__DIRECTIONS FOR THIS TASK__
Rewrite the stretch from "But that omission" through "course, in science." in the review of Mirrors in Mind, changing every "erudition" to "learning".

__EXTRACT PROVIDED__
Journey beyond the retina

Mirrors in Mind
April 11, 1997

Few scientists have done more for popularising science than Richard Gregory. His book Eye and Brain, translated into 30 or so languages, has been one of the most readable accounts of vision and his Oxford Companion to the Mind must be on the shelves of every person even remotely interested in philosophy and in the workings of the mind and brain. His exploratorium in Bristol, supported by private funds though not by the government, is a marvel for children and adults alike. It is a great pity that Gregory has not been given a high position in government to deal with scientific affairs.

But that omission may be for the best, for it has allowed him to turn his prodigious erudition to the pursuit of scientific experiments and writing. The range and depth of that erudition are on display in this book - which, ostensibly at least, is about mirrors. Anyone interested in mirrors will find a great deal about the uses to which mirrors have been put through the ages and in different cultures, in art and literature and, of course, in science.

__SUPPLIED ENTRIES__

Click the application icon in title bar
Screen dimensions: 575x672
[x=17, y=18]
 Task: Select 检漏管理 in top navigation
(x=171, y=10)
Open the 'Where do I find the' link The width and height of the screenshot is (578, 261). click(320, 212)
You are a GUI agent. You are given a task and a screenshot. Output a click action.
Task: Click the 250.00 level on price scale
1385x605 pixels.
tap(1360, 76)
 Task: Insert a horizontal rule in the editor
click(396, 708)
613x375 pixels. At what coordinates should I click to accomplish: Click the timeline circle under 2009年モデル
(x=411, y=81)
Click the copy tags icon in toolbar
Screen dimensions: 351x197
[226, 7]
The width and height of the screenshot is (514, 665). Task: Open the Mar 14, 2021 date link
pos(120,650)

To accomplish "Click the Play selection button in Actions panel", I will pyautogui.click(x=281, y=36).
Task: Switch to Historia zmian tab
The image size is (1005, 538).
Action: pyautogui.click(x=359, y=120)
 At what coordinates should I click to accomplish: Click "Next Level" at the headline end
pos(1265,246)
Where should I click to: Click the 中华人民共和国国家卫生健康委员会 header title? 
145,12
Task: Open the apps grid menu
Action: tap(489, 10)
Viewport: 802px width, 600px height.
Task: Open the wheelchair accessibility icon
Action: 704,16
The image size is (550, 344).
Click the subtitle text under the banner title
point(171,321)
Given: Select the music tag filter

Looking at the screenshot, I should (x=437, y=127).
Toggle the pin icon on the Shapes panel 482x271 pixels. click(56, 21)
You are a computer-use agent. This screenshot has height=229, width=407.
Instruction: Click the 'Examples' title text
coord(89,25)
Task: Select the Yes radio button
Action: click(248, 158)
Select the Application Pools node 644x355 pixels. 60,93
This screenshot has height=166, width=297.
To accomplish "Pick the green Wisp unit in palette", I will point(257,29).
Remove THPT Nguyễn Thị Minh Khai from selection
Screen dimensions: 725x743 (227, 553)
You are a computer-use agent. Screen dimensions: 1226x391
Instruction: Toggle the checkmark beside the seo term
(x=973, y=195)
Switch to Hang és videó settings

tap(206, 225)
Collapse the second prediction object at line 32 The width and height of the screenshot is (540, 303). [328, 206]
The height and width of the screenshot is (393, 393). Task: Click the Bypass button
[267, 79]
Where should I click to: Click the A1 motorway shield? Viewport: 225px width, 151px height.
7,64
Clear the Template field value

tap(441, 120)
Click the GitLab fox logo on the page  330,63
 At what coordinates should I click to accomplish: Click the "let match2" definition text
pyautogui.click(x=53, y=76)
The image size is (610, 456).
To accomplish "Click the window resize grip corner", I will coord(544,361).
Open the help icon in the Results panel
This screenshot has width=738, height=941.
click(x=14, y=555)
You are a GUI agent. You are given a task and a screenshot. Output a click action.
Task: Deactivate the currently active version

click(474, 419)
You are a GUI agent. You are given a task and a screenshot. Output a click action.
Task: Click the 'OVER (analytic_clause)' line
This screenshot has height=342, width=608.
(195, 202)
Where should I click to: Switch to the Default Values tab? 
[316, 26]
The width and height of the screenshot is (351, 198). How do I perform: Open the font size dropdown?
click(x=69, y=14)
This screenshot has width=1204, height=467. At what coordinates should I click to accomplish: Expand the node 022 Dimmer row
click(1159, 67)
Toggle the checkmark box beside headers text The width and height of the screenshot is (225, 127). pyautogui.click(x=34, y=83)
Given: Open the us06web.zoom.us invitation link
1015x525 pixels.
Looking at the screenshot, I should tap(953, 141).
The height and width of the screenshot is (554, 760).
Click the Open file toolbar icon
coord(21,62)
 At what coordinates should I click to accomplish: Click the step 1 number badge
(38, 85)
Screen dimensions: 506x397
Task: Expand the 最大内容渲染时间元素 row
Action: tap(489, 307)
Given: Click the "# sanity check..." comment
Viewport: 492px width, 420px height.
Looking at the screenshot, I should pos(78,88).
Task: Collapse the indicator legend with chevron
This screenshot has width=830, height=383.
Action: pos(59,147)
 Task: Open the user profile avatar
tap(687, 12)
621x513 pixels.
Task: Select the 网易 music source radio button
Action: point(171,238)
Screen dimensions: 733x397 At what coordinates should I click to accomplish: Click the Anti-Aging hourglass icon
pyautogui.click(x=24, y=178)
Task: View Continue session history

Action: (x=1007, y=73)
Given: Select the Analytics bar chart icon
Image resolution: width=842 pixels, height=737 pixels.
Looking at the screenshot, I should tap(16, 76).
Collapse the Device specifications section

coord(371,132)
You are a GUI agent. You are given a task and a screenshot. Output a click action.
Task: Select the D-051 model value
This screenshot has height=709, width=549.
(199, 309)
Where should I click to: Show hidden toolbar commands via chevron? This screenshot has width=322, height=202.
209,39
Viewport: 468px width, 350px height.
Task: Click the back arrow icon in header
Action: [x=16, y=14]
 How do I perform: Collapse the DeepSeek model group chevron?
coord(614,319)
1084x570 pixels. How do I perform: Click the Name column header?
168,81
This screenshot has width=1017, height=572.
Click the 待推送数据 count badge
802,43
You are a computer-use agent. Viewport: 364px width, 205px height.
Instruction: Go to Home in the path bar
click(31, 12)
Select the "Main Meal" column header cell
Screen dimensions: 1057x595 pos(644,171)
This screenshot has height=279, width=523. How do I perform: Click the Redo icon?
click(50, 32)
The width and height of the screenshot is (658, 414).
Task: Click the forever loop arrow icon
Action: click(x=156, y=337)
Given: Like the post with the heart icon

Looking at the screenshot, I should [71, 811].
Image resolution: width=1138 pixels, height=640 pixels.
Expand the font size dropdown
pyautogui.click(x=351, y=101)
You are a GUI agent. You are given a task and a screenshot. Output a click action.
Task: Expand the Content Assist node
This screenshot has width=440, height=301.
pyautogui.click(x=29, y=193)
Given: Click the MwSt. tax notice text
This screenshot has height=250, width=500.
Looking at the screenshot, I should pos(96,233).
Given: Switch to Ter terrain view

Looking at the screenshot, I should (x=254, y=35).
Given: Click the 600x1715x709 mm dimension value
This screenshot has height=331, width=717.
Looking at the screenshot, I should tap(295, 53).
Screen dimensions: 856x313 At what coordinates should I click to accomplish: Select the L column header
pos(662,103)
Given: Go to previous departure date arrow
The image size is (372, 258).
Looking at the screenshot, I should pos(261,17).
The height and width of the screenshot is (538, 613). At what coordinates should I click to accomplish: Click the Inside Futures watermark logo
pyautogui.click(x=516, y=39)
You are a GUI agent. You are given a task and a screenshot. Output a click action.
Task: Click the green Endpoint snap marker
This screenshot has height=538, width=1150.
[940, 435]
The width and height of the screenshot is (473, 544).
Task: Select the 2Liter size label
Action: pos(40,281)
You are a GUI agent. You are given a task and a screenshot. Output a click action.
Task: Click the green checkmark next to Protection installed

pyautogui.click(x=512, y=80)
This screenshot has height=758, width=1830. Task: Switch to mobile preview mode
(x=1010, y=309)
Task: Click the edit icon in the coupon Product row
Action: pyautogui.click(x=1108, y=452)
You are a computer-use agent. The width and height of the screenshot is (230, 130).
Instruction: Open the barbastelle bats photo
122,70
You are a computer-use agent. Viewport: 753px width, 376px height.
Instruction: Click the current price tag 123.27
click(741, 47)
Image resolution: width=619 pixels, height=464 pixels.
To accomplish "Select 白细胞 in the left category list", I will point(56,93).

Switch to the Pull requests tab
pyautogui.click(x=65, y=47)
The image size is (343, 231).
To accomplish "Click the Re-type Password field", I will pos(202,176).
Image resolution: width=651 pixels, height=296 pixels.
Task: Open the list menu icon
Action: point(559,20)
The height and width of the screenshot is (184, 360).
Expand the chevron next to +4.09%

__SOLUTION TO THIS EXERCISE__
But that omission may be for the best, for it has allowed him to turn his prodigious learning to the pursuit of scientific experiments and writing. The range and depth of that learning are on display in this book - which, ostensibly at least, is about mirrors. Anyone interested in mirrors will find a great deal about the uses to which mirrors have been put through the ages and in different cultures, in art and literature and, of course, in science.